## Task to complete:
Exactly the lines from the one with "You are a computer-use agent. The" to the end of the data below should be set down, and no others.

++++++++++

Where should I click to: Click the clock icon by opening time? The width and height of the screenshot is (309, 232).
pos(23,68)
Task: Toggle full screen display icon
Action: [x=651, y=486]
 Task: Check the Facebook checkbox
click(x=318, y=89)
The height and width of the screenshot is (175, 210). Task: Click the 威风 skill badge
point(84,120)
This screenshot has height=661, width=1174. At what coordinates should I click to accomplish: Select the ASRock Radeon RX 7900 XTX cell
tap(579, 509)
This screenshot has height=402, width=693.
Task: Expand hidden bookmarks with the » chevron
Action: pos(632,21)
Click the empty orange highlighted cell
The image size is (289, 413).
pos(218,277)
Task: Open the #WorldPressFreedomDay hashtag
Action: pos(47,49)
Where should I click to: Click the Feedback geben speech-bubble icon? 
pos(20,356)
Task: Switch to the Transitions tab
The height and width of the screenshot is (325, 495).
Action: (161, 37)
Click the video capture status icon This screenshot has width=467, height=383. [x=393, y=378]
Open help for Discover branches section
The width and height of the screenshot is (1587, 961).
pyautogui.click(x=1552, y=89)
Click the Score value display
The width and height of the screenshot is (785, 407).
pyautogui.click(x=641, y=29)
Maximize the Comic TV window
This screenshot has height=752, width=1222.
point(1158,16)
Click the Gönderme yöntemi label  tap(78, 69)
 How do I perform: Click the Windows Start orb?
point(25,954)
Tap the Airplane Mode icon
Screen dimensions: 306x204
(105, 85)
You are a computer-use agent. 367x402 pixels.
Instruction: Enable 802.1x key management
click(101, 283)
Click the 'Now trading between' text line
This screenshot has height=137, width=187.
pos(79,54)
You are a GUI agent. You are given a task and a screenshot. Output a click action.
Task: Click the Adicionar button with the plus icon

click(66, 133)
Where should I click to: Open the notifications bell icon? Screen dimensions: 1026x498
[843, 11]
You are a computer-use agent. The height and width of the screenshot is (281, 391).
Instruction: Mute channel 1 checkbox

++++++++++

## Task response:
You are a computer-use agent. The height and width of the screenshot is (281, 391).
Instruction: Mute channel 1 checkbox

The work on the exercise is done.